Mensagens misóginas estavam ligadas ao trabalho de cobertura de questões relacionadas aos direitos das mulheres
A Organização das Nações Unidas para a Educação, Ciência e Cultura (Unesco) informou que uma em cada cinco mulheres jornalistas que recebeu ameaças na internet também sofreu ataques na vida real, especialmente no caso das árabes.
As mensagens misóginas estavam ligadas ao seu trabalho de cobertura de questões relacionadas aos direitos das mulheres, como a legalização do aborto, declarou à Agência Efe o chefe da seção de liberdade de expressão e segurança jornalística da Unesco, Guilherme Canela.
A conclusão foi retirada do estudo “The Chilling: Tendências mundiais da violência online contra as mulheres jornalistas”. Segundo o levantamento, a etnia desempenha um fator: 64% das repórteres brancas entrevistadas disseram ter sido atacadas na internet, em comparação com 86% das mulheres indígenas e 81% das negras.
O mesmo vale para a orientação sexual, com 72% das mulheres heterossexuais informando que haviam sido ameaçadas ou hostilizadas no ambiente virtual, enquanto as taxas para aquelas que se identificaram como lésbicas (88%) e bissexuais (85%) eram mais altas.
O relatório, o primeiro do tipo e produzido pelo Centro Internacional de Jornalismo (ICFJ), baseia-se em uma pesquisa com 901 profissionais em 125 países e conclui que é mais provável que as repórteres árabes tenham a ameaça nas redes se traduza em um ataque real.
Mais da metade (53%) dos que se identificaram como árabes e disseram ter sofrido ataques acreditam ter sido semeados online, em comparação com 11% entre as mulheres brancas e 20% em geral.
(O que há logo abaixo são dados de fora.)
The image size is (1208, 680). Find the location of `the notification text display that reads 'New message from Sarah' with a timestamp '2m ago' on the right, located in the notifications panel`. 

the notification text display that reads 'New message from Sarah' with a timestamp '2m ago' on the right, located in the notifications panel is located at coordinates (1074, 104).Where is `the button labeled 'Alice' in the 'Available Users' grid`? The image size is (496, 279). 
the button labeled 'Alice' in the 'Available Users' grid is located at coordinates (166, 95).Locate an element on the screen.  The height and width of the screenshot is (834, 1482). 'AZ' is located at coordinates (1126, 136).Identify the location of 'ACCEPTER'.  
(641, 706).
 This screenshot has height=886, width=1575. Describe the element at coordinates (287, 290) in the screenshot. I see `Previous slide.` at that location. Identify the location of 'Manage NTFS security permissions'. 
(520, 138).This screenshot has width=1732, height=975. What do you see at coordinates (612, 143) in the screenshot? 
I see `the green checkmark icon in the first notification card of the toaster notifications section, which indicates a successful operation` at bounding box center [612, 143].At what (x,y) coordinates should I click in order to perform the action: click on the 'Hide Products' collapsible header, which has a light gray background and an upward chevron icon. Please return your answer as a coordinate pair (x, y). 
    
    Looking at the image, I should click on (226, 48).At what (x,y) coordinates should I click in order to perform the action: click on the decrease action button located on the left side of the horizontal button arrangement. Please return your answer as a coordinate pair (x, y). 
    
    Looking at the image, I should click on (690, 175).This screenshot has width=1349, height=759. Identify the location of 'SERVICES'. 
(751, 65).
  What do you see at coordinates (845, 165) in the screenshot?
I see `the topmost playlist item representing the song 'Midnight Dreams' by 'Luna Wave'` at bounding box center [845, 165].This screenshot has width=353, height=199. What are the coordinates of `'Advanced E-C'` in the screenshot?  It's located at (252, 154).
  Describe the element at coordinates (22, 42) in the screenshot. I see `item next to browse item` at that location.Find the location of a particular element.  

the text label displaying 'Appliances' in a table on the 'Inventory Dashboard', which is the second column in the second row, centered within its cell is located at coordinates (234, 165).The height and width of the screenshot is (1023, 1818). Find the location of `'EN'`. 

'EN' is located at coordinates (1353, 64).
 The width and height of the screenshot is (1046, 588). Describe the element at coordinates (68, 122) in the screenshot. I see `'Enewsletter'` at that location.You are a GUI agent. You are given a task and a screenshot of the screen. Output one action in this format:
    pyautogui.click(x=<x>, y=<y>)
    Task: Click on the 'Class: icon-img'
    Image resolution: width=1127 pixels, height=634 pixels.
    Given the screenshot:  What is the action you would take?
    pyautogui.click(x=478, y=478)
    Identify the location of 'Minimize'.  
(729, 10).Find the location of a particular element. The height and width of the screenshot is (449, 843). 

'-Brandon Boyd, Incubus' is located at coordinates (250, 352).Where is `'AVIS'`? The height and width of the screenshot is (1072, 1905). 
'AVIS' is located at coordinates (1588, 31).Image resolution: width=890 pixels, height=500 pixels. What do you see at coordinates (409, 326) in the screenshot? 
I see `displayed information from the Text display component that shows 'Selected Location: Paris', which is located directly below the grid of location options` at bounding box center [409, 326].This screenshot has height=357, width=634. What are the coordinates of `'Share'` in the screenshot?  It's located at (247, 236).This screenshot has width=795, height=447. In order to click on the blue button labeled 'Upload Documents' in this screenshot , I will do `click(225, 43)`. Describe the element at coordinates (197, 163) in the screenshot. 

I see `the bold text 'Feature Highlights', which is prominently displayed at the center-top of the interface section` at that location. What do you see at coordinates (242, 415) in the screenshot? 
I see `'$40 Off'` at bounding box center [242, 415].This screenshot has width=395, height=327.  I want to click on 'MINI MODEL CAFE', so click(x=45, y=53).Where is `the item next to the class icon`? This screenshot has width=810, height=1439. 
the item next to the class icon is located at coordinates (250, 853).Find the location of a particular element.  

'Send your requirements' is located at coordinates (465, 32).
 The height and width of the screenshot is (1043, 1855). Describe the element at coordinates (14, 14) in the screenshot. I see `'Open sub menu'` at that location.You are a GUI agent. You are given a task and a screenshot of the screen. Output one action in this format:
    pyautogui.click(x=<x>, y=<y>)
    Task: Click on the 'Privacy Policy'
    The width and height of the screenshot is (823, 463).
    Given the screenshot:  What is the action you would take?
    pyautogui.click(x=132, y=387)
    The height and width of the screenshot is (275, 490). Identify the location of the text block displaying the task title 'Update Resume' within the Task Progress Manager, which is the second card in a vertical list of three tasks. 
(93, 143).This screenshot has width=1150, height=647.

“As jornalistas entrevistadas disseram que são ataques coordenados por interesses poderosos, do crime organizado aos líderes políticos”, denunciou Canela na entrevista.
A análise conclui que os impactos na saúde mental foram a consequência mais frequente dos ataques na web (26%), a ponto de algumas profissionais terem buscado atendimento médico ou ajuda psicológica.
Além disso, 30% das vítimas decidiram se “autocensurar”, minimizando sua cobertura, mudando tópicos ou evitando falar sobre questões que levaram a essas ofensas.
Outra descoberta é que apenas 11% das jornalistas pesquisadas relataram seus casos de violência na internet às autoridades de aplicação da lei e apenas 8% tomaram medidas legais.
E apesar do progresso feito pela mídia nos últimos anos, apenas um em cada quatro jornalistas relatou estes ataques à empresa e 10% delas foram recebidas com silêncio de seus gerentes quando os relataram.
Canela considera urgente criar um sistema de apoio às mulheres que sofrem esses ataques para que possam apresentar reclamações de maneira efetiva.
“Em muitas redações os chefes são homens, e é muito importante que eles não minimizem estes problemas, porque eles são um ataque individual a cada uma destas mulheres, mas são também um ataque coletivo à liberdade de expressão”, salientou.
A reportagem também reúne dois estudos de mais de 2,5 milhões de mensagens no Facebook e no Twitter dirigidas à jornalista britânica Carole Cadwalladr e à filipina Maria Ressa, ambas alvo do jornalismo crítico em seus respectivos países.
Ganhadora deste mês do Prêmio Mundial da Liberdade de Imprensa 2021 da Unesco/Guillermo Cano, Ressa recebeu ameaças de morte e estupro e ataques racistas, sexistas e misóginos sob a forma de textos e imagens.
Muitos desses abusos foram alimentados por declarações de políticos, pessoas influentes nas redes e blogueiros apoiadores do governo filipino de Rodrigo Duterte, enquanto no caso dos britânicos foram motivados por seus artigos sobre a eleição do ex-presidente americano Donald Trump e sobre as irregularidades da campanha a favor do Brexit.
Para casos como esses, a Unesco exige transparência às redes sociais para saber como elas gerenciam mensagens desse tipo, bem como o papel dos algoritmos e da moderação de conteúdo, a fim de aumentar a responsabilidade das plataformas digitais.